Generation and characterization of three human induced pluripotent stem cell lines (EURACi007-A, EURACi008-A, EURACi009-A) from three different individuals of the same family with arrhythmogenic cardiomyopathy (ACM) carrying the plakophillin2 p.N346Lfs12 mutation

• Published in: Stem cell research Vol. 55; p. 102466
• Main Authors: Meraviglia, Viviana, Cattelan, Giada, De Bortoli, Marzia, Motta, Benedetta Maria, Volpato, Claudia, Frommelt, Laura Sophie, Rauhe, Werner, Di Segni, Marina, Silipigni, Rosamaria, Pramstaller, Peter P., Rossini, Alessandra
• Format: Journal Article
• Language: English
• Published: Elsevier B.V 01.08.2021; Elsevier
• ISSN: 1873-5061; 1876-7753
• DOI: 10.1016/j.scr.2021.102466

Arrhythmogenic Cardiomyopathy (ACM) is a genetically based cardiomyopathy associated with ventricular arrhythmias and fibro-fatty substitution of cardiac tissue.

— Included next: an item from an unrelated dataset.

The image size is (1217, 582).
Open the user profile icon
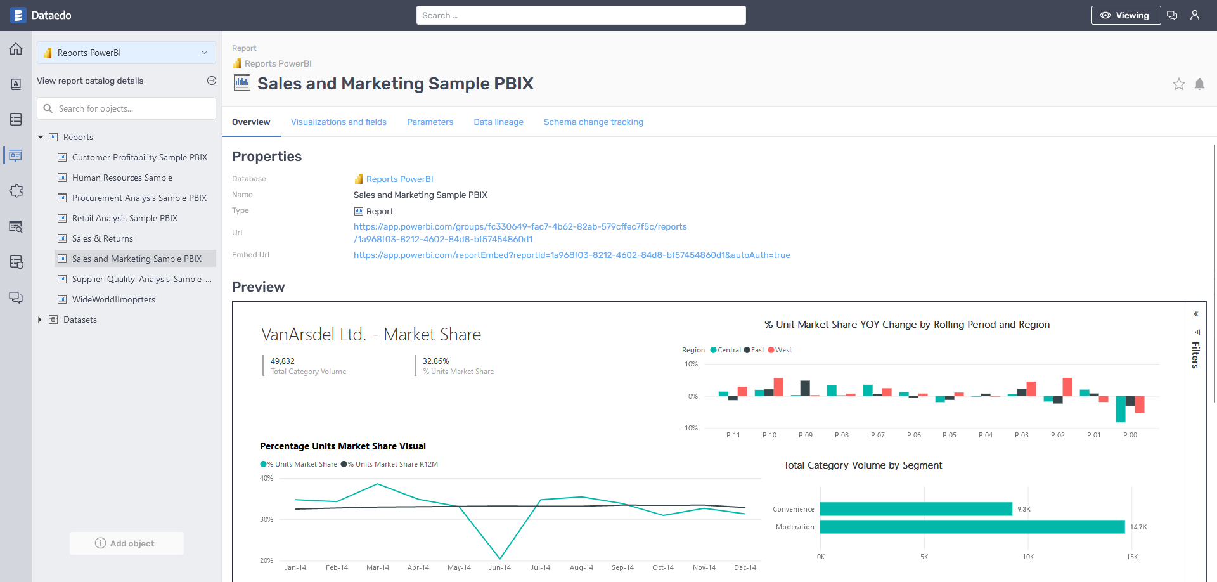coord(1195,15)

It is characterized by incomplete penetrance. We generated human iPSCs by episomal reprogramming of blood cells from three members of the same family: the proband, affected by ACM and carrying the heterozygous plakophillin2 p.N346Lfs*12 mutation, one asymptomatic carrier of the same mutation and one apparently healthy control. hiPSCs were characterized according to standard protocols including karyotyping, pluripotency marker expression and differentiation towards the three germ layers. These hiPSC lines can be used to study the mechanisms of ACM incomplete penetrance in vitro.